She told him that she knew him from the casino and that they had gone out a few times.

She also told Boh it was “normal” for her to be intimate with her ex-boyfriend from China — which Boh’s lawyers argued was the crux of the provocation.

After killing Zhang, Boh tried to have sex with her corpse, but he could not sustain an erection. He also took photographs of her nude body.

He then fled to Malacca before being nabbed there by Malaysian authorities on April 4, 2016.

During the trial, High Court judge Pang Khang Chau ruled that the provocation was sudden but not grave enough to warrant a conviction on a reduced charge.

This was partly because Boh and Zhang did not have a sexual relationship and there was no expectation of exclusivity in regard to their relationship.

The court previously heard that they were platonic friends but that he harboured unrequited love for her.

Over about four to five years, the pair often went out together to shop or have meals, with him paying for all of these expenses.

They met around 2011 when working as part-time food servers in the dining hall for employees at the Marina Bay Sands integrated resort.

Boh was not provoked, say judges

Today, Boh’s lawyer Chooi Jing Yen argued that the provocation was indeed grave enough to warrant a conviction of culpable homicide.

This was because Boh consistently testified that he regarded Zhang as his girlfriend and expected their relationship to be exclusive.
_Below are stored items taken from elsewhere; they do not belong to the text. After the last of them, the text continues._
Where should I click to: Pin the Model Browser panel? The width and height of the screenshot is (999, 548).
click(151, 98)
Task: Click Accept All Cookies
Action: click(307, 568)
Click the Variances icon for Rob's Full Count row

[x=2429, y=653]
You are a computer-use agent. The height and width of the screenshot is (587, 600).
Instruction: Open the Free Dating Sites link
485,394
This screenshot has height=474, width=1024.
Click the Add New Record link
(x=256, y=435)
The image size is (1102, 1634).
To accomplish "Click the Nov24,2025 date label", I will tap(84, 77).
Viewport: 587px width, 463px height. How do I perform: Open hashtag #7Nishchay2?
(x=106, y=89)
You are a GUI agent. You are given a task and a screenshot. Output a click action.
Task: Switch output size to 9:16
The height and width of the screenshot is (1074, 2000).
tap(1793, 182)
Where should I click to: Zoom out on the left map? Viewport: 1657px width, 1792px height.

Justice Pang was thus mistaken in finding the opposite, Chooi added.

Judge of Appeal Judith Prakash repeatedly questioned the lawyer on the relationship, noting that Boh had never asked Zhang to be his girlfriend and that they were never intimate.

He had also once asked Zhang to marry him but she did not respond. He was content to leave it at that.

“If a person is ordinary, with a normal relationship, you don’t go straight from nothing to sexual intercourse,” the judge said.

Chooi replied that Boh had low social skills and that his intelligence quotient, which was earlier assessed to be 74, put him in the lowest 5 per cent of the population. But Justice Prakash said that he could live independently in society and had no difficulties.

She later pointed out that Boh had told Zhang he wanted to make love to her, then pushed her onto his bed, forcefully put his hands under her clothes and caressed her breasts.

When she fled to the living room, he dragged her back into his bedroom. He released her and accused her of lying to him.

She replied that it was normal for her to be intimate with her ex-boyfriend. Boh grew angry and strangled her to death with a bath towel.

Justice Prakash said: “Strangling was not the first violence he inflicted on her. If you look at the whole thing as a pattern — before she told him about being intimate, he had already terrified and assaulted her. It was just an escalation.

“Someone being upset from being taken advantage of is a far cry from saying you were provoked into killing her. Unfortunately, these asymmetrical relationships happen every now and again.”

In delivering the apex court’s judgment, Judge of Appeal Tay Yong Kwang said their view was that Boh was “frustrated and agitated” over not having the opportunity to have sex with Zhang or look at her naked body, not because of any provocation.

“We will go further and disagree (with Justice Pang) that any provocation was sudden… His violent actions towards her, even before she told him about her relationship with her ex-boyfriend, bore out his true intentions.

“He was more frustrated and agitated by the fact that he had not had sex with her after having spent time and money on her over several years, than by anything she said to him,” the judges added.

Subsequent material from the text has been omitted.